While ultramodern series stretch this history over several occurrences or indeed seasons, this main bow is widespread. However, the clash between humans and robots is ineluctable, if we believe in the stories we’ve been told.
But are we telling the stories of a future we want to live in?
Still, will it be so surprising that they will try to rise against us? So further, among us humans, if we humans produce robots in our own image and enslave them. Robots are widely created by an#evil pot. The moment's questionable power of tech-companies is imaged in the society of the future.
This negative perception of robots isn't a mortal universal. Historically, the idea of robots originates in the myths of colorful societies around the world. moment many people appreciate the souls in every thing, yet Animism, considered to be a proto-religion of our species, would find it natural to see robots as able of hosting their own souls. Perhaps robots are enchanted by the beauty of the world, too?

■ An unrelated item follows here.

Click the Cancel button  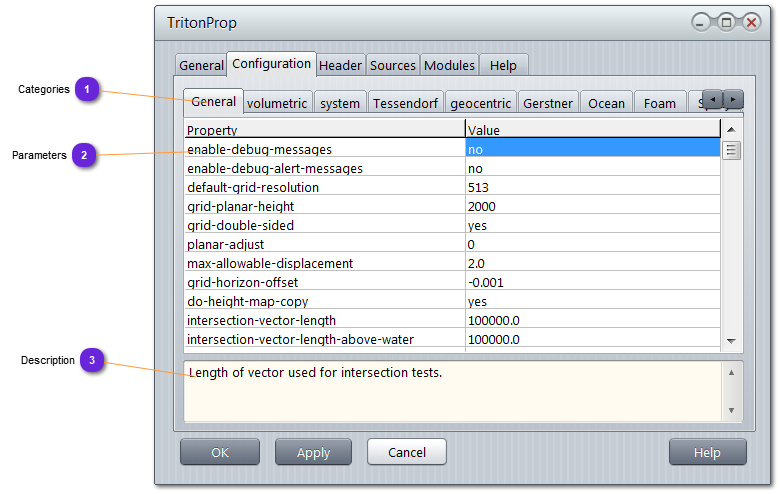click(406, 452)
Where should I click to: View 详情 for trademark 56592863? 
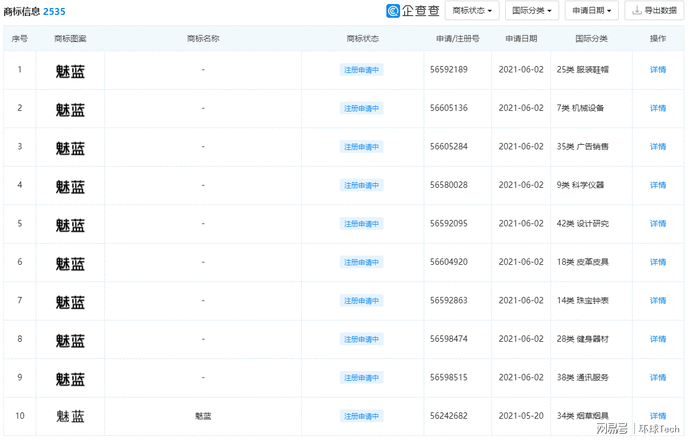(x=658, y=301)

As real robots take further responsibility across mortal gests , we need to decide on the way they're approached, integrated and reflected in our society.
So should we sweat AI-robots or not?
Moment, the debate of killer robots has reached United Nations Level, were “murderous independent armament systems” have come a major concession sluice. But fear doesn't help with the understanding of a complex, unknown technology. Rather, it clouds our view on it fully. You should surely sweat an aggressive honey badger in front of you. But in discrepancy to what fear- mongering pictures want you to believe, neither shooting with big ordnance or fighting them with your bare hands are particularly smart strategies to deal with AI robots. Let’s pass to avoid this mess.
What can we do rather?
Movies communicate in a different language. The further we learn to read movie the same way as we learn to dissect textbooks, the better we can reflect on their impact on us. There's a subconscious influence on us from the pictures we watch. And our performing studies impact our conduct. Hence, wisdom fabrication not only speculates about the future, but also shapes it!
We can assume, that there will be a day forthcoming, when we need to inclusively decide on the rights of what the EU lawgivers call electronic persons. Understanding where our fears, futuristic fancies and believes about robots come from, is thus pivotal for us as citizens of the world.
We’re living in a digital time, where new tech is in a endless state of getting. Technological reality is advancing faster than our understanding of it. However, we won’t stop the advancements of robots, if we like it or not. Yet we may be suitable to produce a vision different from enslaved robots serving their mortal master under the specter of a important evilcorp so frequently told in scifi pictures.
Moment, AI is being developed both, behind unrestricted doors inside pots who lately gave up on not being evil and out in the open, at foundations, universities and github. We need to start spreading ideas from positive SciFi stories as well, where evil corps were overcome and decentralized. Perhaps one way is to tell further robot stories about a future, in which we really want to live in.